ただし、頭を傾けたまま戻らない、ふらつく、目が揺れる場合は病気のサインの可能性があります。
Q. 犬が頭を傾けてふらついています。緊急ですか?
注意が必要です。
前庭疾患、中耳炎、内耳炎、脳神経の異常などが考えられます。
立てない、吐く、目が揺れる、ぐったりしている場合は早めに受診してください。
Q. 頭を傾ける原因は外耳炎ですか?
外耳炎や中耳炎、内耳炎が関係することがあります。
特に頭を振る、耳をかく、耳が臭い、耳垢が多い場合は耳のトラブルが疑われます。
ただし、前庭疾患や脳神経の病気もあるため、見た目だけでは判断できません。
Q. シニア犬が急に頭を傾けました。

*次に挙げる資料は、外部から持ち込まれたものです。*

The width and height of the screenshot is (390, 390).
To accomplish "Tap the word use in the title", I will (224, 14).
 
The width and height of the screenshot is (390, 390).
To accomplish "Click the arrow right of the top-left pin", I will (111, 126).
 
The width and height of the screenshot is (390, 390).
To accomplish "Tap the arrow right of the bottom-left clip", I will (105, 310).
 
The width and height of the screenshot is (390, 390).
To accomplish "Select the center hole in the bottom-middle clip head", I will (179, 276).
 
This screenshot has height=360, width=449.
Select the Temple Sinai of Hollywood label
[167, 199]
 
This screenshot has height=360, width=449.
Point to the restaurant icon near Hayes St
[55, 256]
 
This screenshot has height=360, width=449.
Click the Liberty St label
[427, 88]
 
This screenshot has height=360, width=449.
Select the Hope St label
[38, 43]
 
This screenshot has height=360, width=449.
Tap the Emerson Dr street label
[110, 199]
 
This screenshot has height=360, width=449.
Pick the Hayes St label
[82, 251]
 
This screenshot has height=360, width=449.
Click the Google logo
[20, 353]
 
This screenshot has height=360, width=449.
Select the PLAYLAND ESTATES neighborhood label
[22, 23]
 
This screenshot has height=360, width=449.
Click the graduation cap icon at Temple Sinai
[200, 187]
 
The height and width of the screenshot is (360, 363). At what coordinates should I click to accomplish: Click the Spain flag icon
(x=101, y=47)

前庭疾患ですか?
シニア犬では特発性前庭疾患が見られることがあります。
ただし、似た症状を起こす病気もあるため、自己判断は避けましょう。
ふらつき、眼振、嘔吐、食欲不振がある場合は受診してください。
Q. 耳掃除をすれば治りますか?
耳垢だけが原因なら耳のケアで落ち着くこともあります。
しかし、頭を傾ける症状は中耳炎、内耳炎、前庭疾患などが関係することがあります。
耳掃除だけで様子を見るのは避けましょう。
まとめ|犬が頭を傾ける時は、ふらつき・目の揺れ・耳の症状を確認
犬が一時的に首をかしげるだけなら、
音や声に反応している仕草のこともあります。
しかし、
頭を傾けたまま戻らない場合や、
ふらつき、目の揺れ、ぐるぐる回る、吐き気、耳の異常がある場合は注意が必要です。
犬が頭を傾ける原因には、
・音や声への反応
・外耳炎
・中耳炎
・内耳炎
・前庭疾患
・耳の中の異物
・耳血腫
・脳や神経の病気
・歯や口の痛み
などがあります。
特に、
・頭を傾ける+ふらつく
・頭を傾ける+目が揺れる
・頭を傾ける+ぐるぐる回る
・頭を傾ける+耳が臭い
・頭を傾ける+頭を振る
・頭を傾ける+ぐったりしている
場合は、早めに動物病院へ相談しましょう。
頭の傾きは、
耳の奥やバランス感覚、神経の異常を示すサインのことがあります。
「かわいい仕草かな」と決めつけず、
歩き方、目の動き、耳の状態、元気や食欲を一緒に確認することが大切です。